Ces nouvelles mesures portent leurs fruits : on constate une forte progression des vœux post-bac vers l’enseignement professionnel : +5,6% de vœux « 1 » formulés avec un total de 12,1 % de vœux en apprentissage.

Bac pro et réussite

Outre cette réforme prometteuse, d’autres solutions apparaissent qui semblent d’avantage combler un souci de notoriété. Il faut communiquer sur le sujet : il s’agit de présenter aux parents et aux élèves la voie professionnelle, non plus comme une filière subie, mais comme une voie synonyme de réussite. On souligne notamment la pluralité et la multitude des métiers proposés à l’apprentissage. Saviez-vous par exemple, qu’il existe un bac pro « Métiers de la publicité et de la communication » ?
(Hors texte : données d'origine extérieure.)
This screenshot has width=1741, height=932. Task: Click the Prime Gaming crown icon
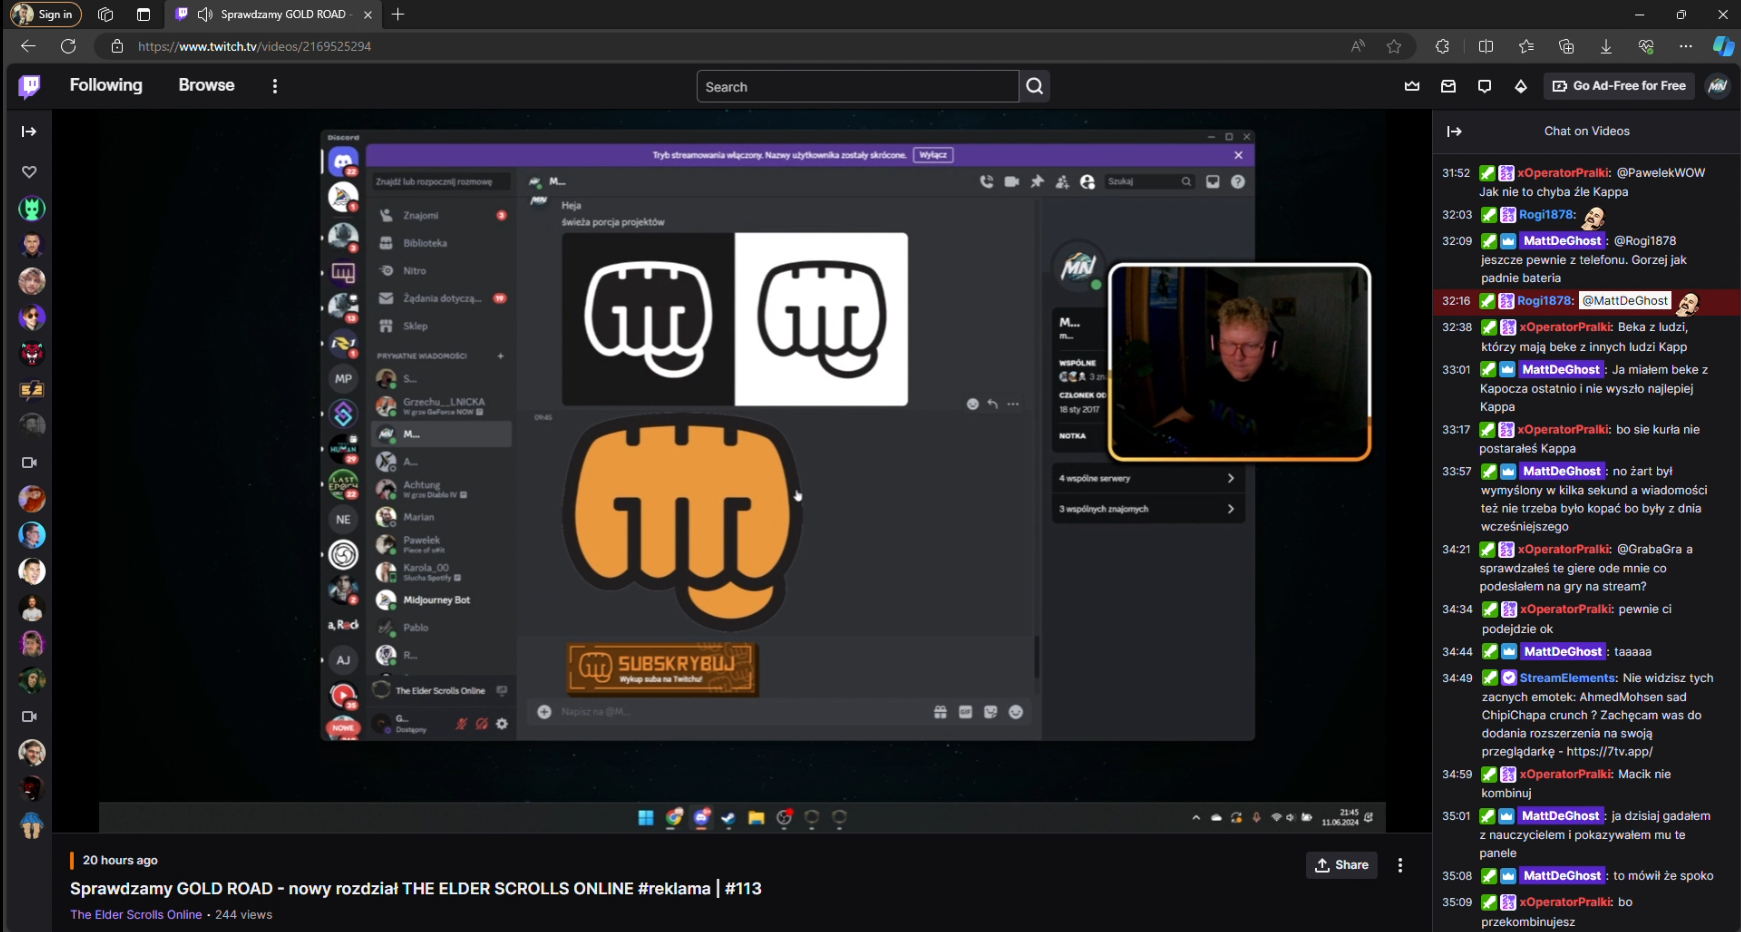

Pour ce faire, le groupe international de haute-technologie Safran, en appui avec l’AFDET (Association Française pour le Développement des Enseignements Techniques) met en place le site  mareussitepro . Destiné aux élèves de 3ème et leurs parents, ce projet consiste à mettre en lumière les acteurs issus des études professionnelles et leurs réussites ; l’objectif est de faire gagner du temps à bon nombre d’élèves et d’aider à leur épanouissement. Cette meilleure exposition du bac pro doit aussi diminuer le taux de reconversion.
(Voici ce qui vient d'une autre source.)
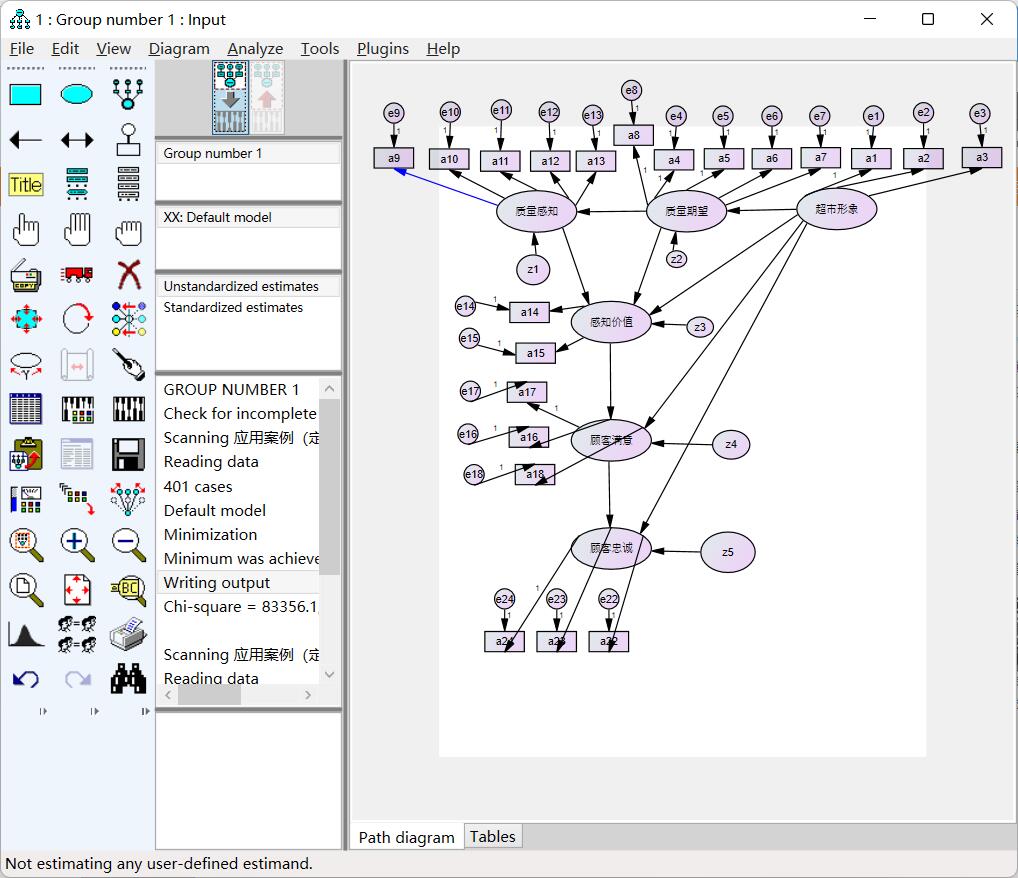Save the path diagram with the floppy disk icon
Image resolution: width=1018 pixels, height=878 pixels.
[128, 454]
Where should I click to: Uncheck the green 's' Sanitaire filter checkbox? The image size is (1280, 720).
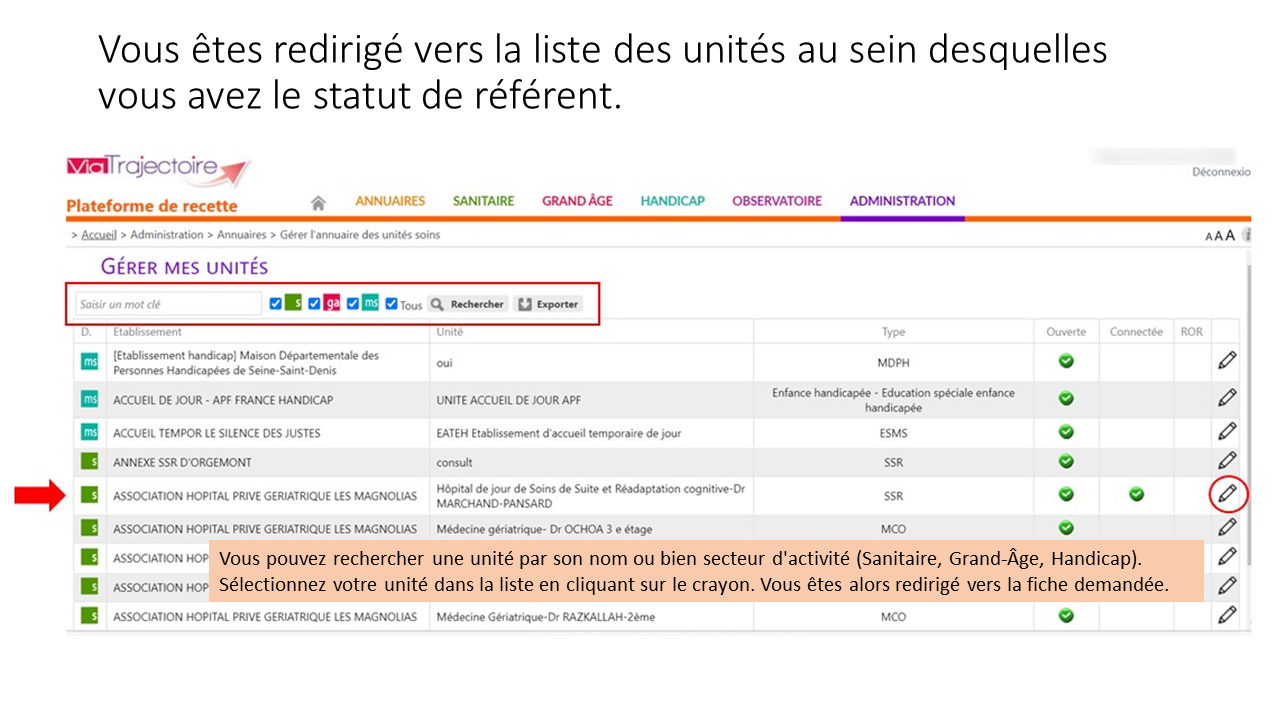276,304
En effet, selon la New Gen Talent Center de l’Edhec, 14% des jeunes diplômés dotés d’un bac+5 affirment avoir changé de cap professionnel 2 ans après avoir obtenu leur diplôme et 43% fuient leur premier poste après une vingtaine de mois. S’ils avaient été informés convenablement, ces 14% de jeunes n’auraient-ils pas trouvé leur place dans un univers riche d’une centaine de métiers allant de l’aéronautique à la photographie ? Par ailleurs, une meilleure orientation constitue un profit pour la société : en 2016, un élève du supérieur coûtait 11 510€ par an.
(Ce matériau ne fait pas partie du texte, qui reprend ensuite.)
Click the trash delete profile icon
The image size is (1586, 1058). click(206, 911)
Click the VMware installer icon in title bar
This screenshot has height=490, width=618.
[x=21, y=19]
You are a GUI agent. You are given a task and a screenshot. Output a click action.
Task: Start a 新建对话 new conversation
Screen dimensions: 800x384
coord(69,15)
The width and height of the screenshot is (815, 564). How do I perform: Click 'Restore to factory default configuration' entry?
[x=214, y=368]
Bref il y a urgence à changer les mentalités en profondeur . De manière optimiste, le président Hollande avait fixé en 2015 l’objectif de 60% de diplômés du supérieur. Un objectif revu à la baisse et qui suppose de nouvelles réformes de l’enseignement professionnel, sachant que les recruteurs s’obstinent à exiger plus d’études longues et théoriques, alors que le bac pro est un diplôme taillé pour l’emploi ! Le jeune diplômé ne voit donc pas sa recherche d’emploi facilitée ; son savoir-faire remis en question, on le cantonne souvent à des qualifications de bas niveau, ce qui est inepte. Espérons que les consciences françaises se réveilleront sur ce sujet qui concerne plus de la moitié des étudiants du secondaire : n’oublions pas qu’en 2018, 80 % des candidats ont obtenu le baccalauréat, dont 42 % un bac général, le reste un bac pro.